It was twilight when we neared the welcome kampong. We had sent a runner
ahead to notify the punghulo of our arrival, and as we finished our struggle with
the last thorny rattan, and tripped over the last rubber-vine, we could hear the
shouting of men and the barking of dogs. Evidently we were expected.
The kampong might have been any other in the kingdom, and the little old
weazened punghulo, who came bowing and smiling forward, might have been at
the head of any one of a hundred other kampongs,—they were all so much alike.

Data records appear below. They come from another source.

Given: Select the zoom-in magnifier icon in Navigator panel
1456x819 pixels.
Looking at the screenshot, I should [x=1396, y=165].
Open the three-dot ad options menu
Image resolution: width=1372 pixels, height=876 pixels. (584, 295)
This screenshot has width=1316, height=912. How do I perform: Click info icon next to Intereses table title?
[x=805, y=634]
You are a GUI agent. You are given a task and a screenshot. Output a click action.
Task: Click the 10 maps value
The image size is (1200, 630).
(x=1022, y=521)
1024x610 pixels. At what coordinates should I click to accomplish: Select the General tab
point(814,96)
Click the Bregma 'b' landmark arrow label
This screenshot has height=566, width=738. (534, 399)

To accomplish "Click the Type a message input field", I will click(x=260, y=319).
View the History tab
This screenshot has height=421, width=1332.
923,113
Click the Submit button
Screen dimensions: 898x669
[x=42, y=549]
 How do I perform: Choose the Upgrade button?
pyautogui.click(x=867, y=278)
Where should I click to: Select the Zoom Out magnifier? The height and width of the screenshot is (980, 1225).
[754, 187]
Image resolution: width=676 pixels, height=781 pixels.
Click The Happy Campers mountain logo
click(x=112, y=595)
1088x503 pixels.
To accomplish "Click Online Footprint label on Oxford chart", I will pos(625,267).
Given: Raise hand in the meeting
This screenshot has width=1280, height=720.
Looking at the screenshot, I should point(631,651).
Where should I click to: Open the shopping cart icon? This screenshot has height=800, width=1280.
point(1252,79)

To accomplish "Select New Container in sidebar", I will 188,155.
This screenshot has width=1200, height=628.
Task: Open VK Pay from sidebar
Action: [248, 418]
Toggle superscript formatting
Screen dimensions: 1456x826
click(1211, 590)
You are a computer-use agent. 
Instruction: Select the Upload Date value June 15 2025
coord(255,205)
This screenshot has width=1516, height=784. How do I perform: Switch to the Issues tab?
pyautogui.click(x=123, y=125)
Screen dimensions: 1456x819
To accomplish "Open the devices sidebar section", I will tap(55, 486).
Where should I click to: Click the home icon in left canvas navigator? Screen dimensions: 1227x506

A half-dozen attap bungalows, built under a cocoanut grove, all facing toward a
central plaza; a score of dogs for each bungalow; a flock of featherless fowls
scratching and wallowing beneath them, and a bevy of half-naked children
playing with a rattan ball within the light of a central fire,—made up the details
of a little picture of Malayan home life that had become very familiar to me
within the last three years.
Our servants at once set about preparing supper before the fire, while we for
politeness’ sake compounded a mouthful of betel-nut and syrah leaf from the
punghulo’s state box.
The next morning we set out for our twenty miles’ tramp, along a narrow jungle
path, accompanied by some ten natives of the village whom my companion had
retained to cut a path for us up the mountain. It was a long, tiresome journey,
and we were heartily glad when it was ended, and we were encamped on the
rocky banks of a fern-hid stream.
Twice during our day’s march had we crossed deep, ragged depressions in the
earth, which were overgrown with a jungle that seemed to be coequal in age with
the surrounding trees. We did not pause to examine them, although our natives
pointed them out with the expressive word mas (gold). We promised to do that at
a later date. On the border of the creek I found some gold-bearing rock, and
while the Tuan Hakim was engaged in securing some superb specimens of the
great atlas moth, I sat down and crushed some fragments of it, and obtained
enough gold to satisfy me that the rock would run four ounces to the ton.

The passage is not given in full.